» EXERCISE AIM: Transcribe the items below without change, from the line with "Choose the Annual, prepaid plan" up to and including the line with "click(535, 108)".

» PROVIDED RECORDS:

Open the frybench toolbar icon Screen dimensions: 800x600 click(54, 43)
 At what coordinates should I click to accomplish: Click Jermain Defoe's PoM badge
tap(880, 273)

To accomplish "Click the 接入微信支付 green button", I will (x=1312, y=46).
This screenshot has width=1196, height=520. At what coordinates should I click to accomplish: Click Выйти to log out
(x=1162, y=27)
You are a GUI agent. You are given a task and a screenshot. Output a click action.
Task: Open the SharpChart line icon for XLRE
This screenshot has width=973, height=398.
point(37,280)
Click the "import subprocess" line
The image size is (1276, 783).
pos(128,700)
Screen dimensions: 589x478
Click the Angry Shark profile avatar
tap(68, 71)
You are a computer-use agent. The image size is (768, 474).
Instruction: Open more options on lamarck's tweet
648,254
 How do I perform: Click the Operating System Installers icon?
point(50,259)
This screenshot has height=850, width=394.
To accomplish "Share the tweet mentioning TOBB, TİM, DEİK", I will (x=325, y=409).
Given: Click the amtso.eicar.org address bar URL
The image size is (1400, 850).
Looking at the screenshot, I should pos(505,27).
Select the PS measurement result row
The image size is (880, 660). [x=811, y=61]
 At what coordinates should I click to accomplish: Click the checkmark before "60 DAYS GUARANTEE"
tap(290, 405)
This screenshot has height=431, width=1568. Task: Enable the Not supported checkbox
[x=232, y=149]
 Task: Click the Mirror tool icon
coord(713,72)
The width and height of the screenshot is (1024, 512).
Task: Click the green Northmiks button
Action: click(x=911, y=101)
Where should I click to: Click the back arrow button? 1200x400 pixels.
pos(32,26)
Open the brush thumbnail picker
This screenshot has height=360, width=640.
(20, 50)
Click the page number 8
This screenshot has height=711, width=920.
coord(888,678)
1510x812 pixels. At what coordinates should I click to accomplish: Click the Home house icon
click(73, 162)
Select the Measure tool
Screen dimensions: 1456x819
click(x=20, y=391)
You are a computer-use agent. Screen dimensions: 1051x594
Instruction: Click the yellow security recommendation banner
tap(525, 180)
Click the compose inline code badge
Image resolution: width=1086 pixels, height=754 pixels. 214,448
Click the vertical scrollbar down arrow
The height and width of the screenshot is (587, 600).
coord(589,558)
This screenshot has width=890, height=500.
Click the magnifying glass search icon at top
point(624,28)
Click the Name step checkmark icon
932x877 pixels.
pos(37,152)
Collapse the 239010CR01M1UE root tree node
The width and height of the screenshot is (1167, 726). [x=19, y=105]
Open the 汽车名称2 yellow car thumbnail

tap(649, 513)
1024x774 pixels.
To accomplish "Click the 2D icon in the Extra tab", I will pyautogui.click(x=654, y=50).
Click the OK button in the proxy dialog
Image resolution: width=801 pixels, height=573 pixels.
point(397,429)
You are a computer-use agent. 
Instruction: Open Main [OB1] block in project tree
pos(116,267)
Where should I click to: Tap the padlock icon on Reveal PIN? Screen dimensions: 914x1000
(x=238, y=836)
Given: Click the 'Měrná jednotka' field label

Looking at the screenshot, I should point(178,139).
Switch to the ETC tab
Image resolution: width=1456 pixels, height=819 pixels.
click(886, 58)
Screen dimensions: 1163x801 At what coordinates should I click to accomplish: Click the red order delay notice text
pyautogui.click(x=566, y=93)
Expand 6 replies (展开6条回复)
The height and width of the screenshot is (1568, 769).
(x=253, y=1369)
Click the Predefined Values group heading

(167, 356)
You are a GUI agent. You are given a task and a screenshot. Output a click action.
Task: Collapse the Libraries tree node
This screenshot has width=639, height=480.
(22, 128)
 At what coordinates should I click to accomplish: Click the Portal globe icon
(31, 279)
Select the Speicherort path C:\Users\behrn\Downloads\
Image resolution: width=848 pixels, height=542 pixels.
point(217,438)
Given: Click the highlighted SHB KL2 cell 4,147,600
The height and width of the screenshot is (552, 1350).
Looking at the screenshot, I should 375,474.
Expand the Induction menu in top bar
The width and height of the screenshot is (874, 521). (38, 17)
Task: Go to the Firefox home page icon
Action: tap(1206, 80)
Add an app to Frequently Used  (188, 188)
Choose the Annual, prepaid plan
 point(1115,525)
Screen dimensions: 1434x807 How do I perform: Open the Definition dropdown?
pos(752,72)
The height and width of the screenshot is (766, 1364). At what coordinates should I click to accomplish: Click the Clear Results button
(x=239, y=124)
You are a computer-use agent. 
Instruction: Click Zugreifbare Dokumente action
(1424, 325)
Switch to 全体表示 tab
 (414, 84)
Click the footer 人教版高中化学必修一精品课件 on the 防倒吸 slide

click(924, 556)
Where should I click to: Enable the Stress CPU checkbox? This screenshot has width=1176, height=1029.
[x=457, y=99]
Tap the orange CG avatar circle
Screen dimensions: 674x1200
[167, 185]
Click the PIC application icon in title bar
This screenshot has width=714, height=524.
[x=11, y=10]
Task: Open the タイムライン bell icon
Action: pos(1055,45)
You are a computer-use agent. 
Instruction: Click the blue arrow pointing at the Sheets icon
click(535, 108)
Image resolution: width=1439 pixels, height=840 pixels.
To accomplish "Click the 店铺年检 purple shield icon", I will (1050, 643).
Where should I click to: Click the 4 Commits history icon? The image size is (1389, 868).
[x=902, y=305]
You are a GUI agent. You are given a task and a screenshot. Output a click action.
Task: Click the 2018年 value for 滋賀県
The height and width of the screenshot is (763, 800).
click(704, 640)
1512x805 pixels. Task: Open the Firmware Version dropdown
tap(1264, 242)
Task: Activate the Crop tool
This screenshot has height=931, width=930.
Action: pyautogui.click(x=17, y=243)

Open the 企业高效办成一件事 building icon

» EXPECTED ANSWER:
Choose the Annual, prepaid plan
 point(1115,525)
Screen dimensions: 1434x807 How do I perform: Open the Definition dropdown?
pos(752,72)
The height and width of the screenshot is (766, 1364). At what coordinates should I click to accomplish: Click the Clear Results button
(x=239, y=124)
You are a computer-use agent. 
Instruction: Click Zugreifbare Dokumente action
(1424, 325)
Switch to 全体表示 tab
 (414, 84)
Click the footer 人教版高中化学必修一精品课件 on the 防倒吸 slide

click(924, 556)
Where should I click to: Enable the Stress CPU checkbox? This screenshot has width=1176, height=1029.
[x=457, y=99]
Tap the orange CG avatar circle
Screen dimensions: 674x1200
[167, 185]
Click the PIC application icon in title bar
This screenshot has width=714, height=524.
[x=11, y=10]
Task: Open the タイムライン bell icon
Action: pos(1055,45)
You are a computer-use agent. 
Instruction: Click the blue arrow pointing at the Sheets icon
click(535, 108)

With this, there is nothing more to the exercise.